WHAT THIS TASK INVOLVES —
When checking the entries below, count every line with the word "agent", then give only that number.

MATERIAL TO PROCESS —
==============================

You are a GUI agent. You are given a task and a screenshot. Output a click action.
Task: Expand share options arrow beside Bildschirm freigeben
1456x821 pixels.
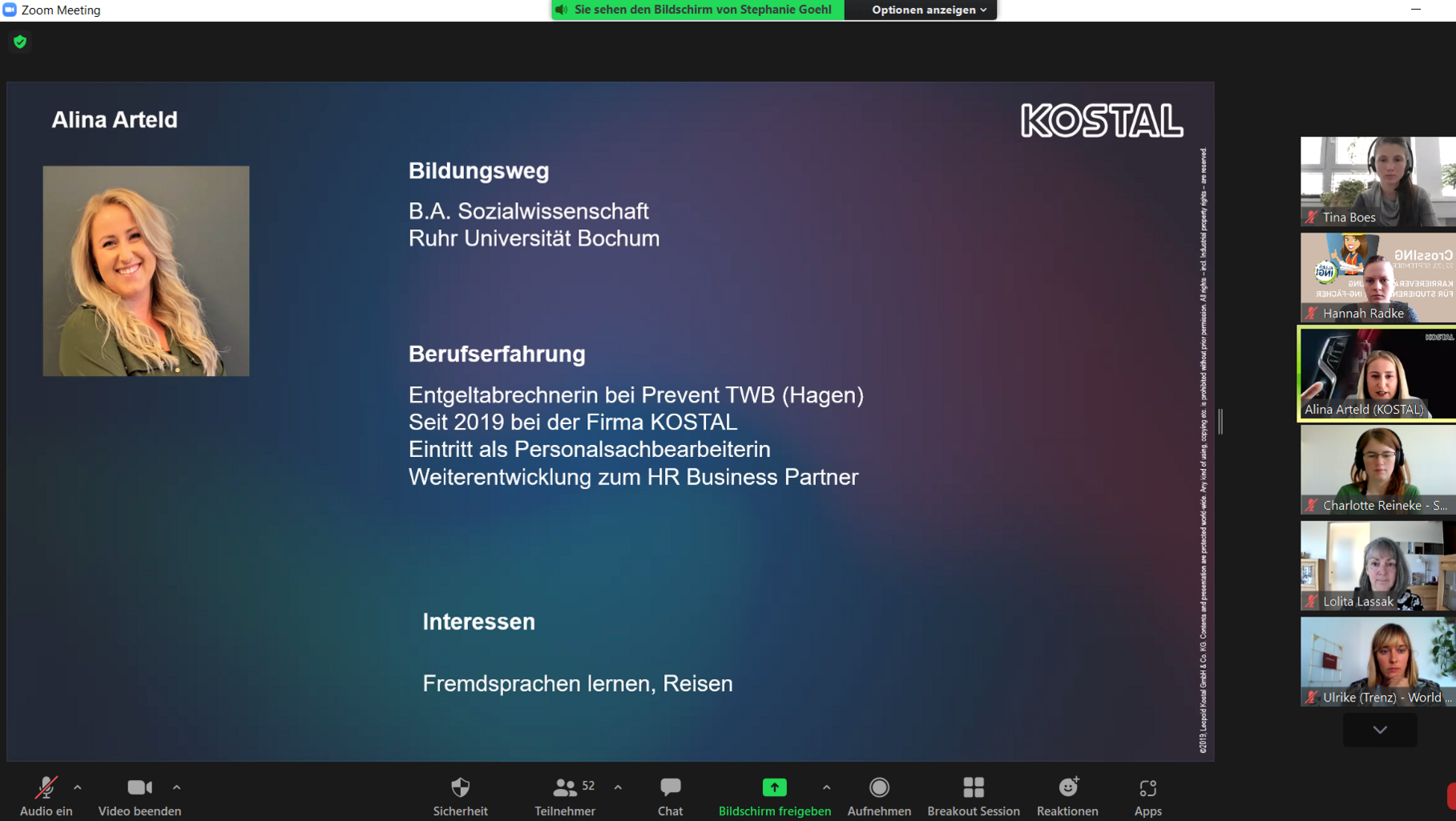(x=826, y=787)
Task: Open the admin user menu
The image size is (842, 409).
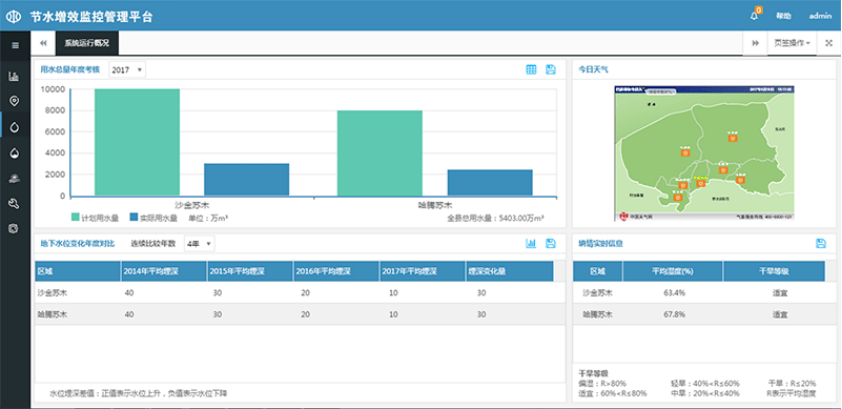Action: 820,16
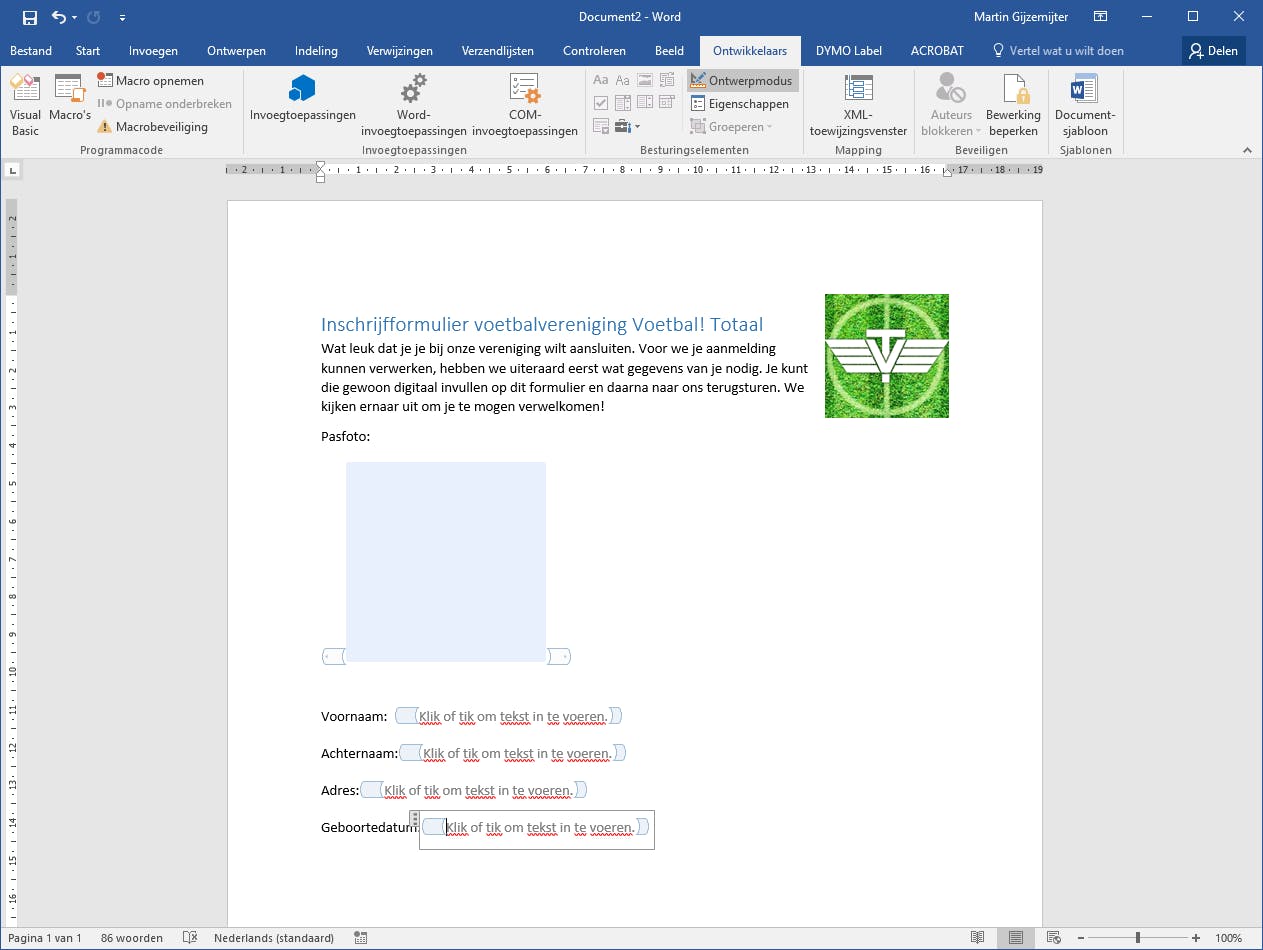Screen dimensions: 1263x950
Task: Click the Macrobeveiliging warning icon
Action: 104,127
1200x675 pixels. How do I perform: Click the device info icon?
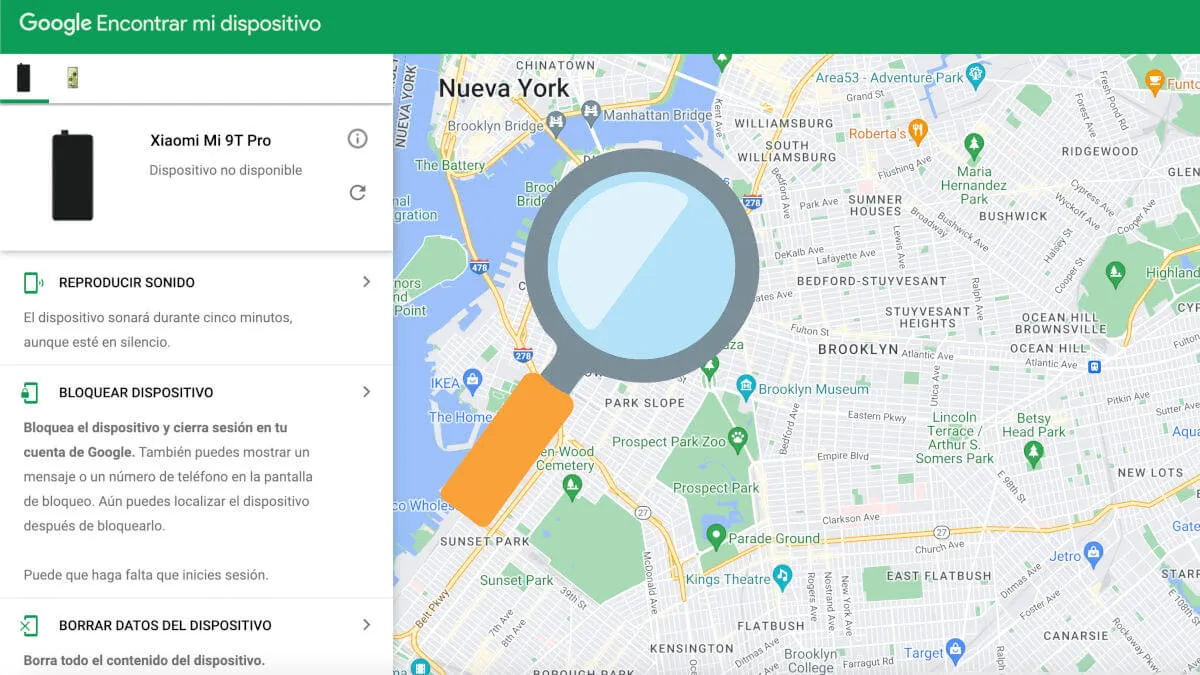357,139
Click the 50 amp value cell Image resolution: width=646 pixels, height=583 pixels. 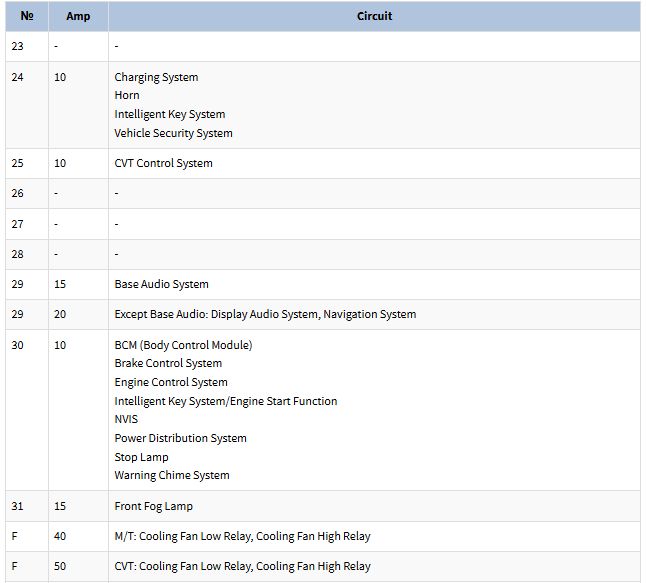60,566
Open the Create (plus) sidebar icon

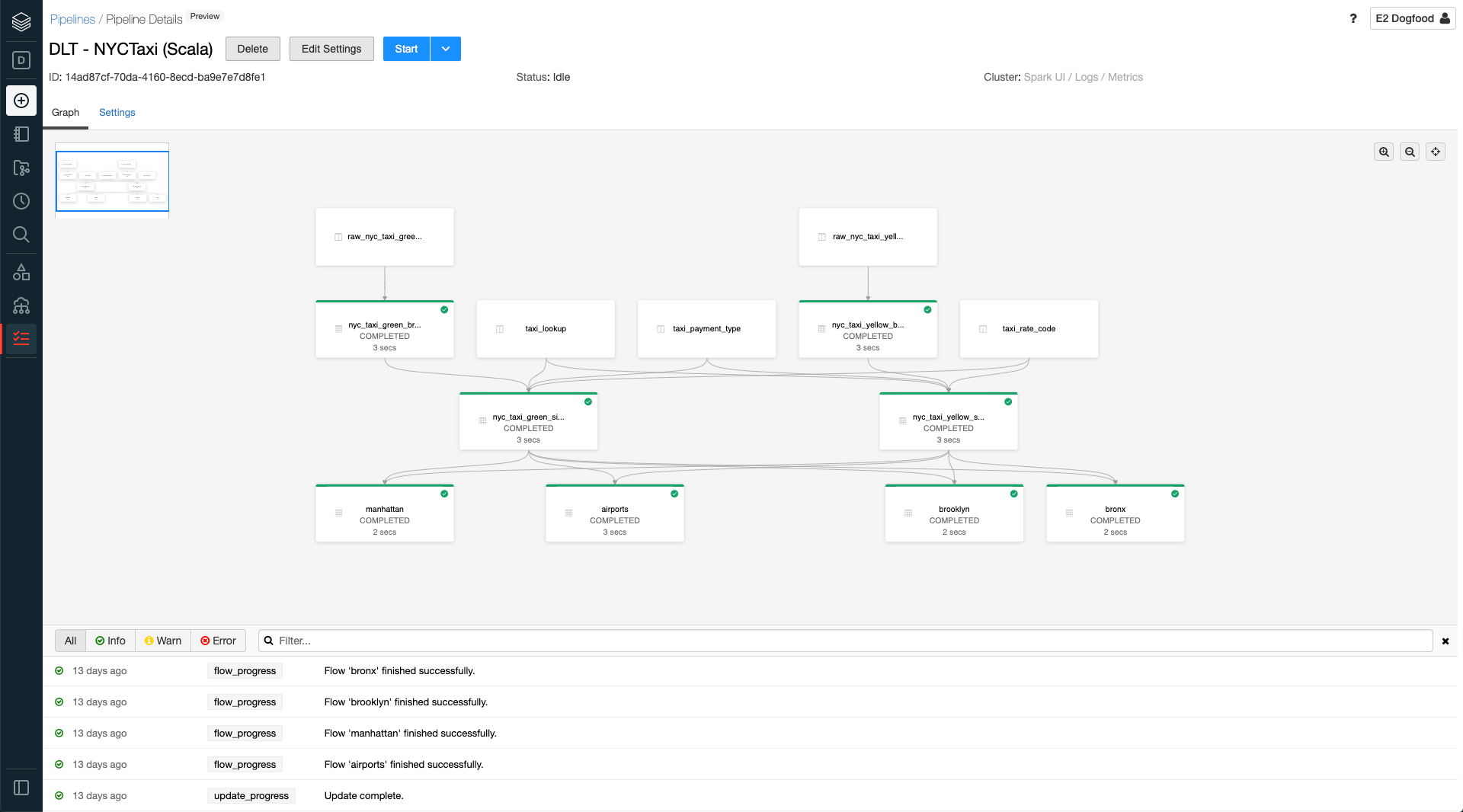21,101
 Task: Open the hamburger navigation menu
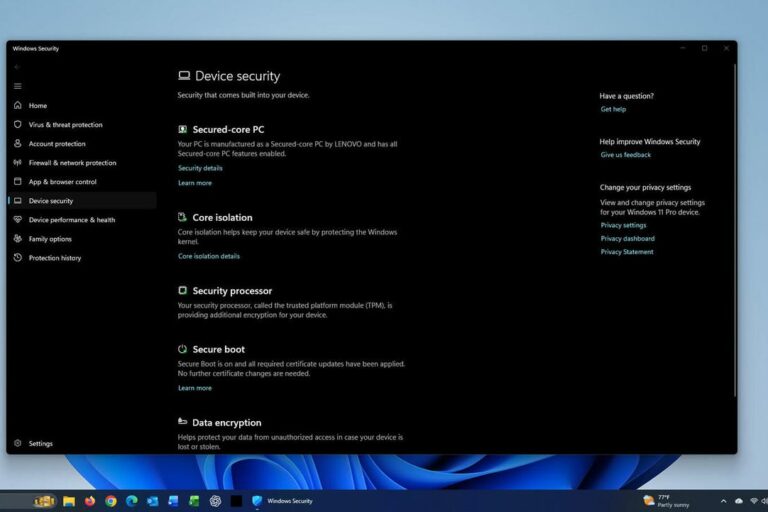(17, 86)
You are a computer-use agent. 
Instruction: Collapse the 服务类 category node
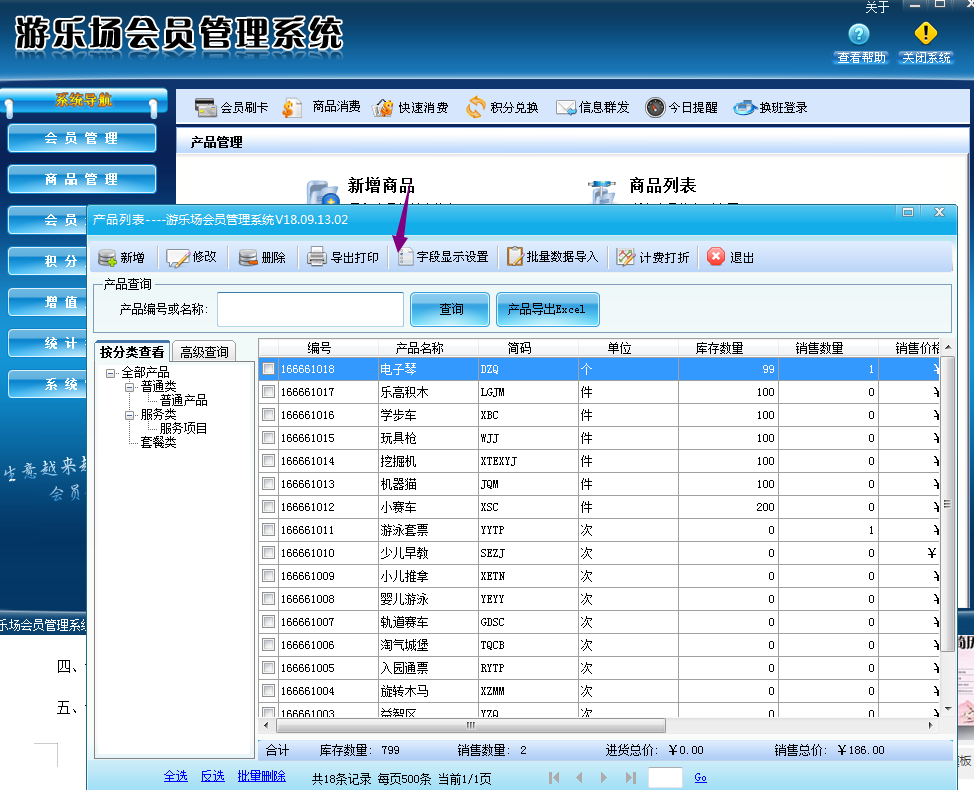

==============================

ANSWER TO THIS TASK —
2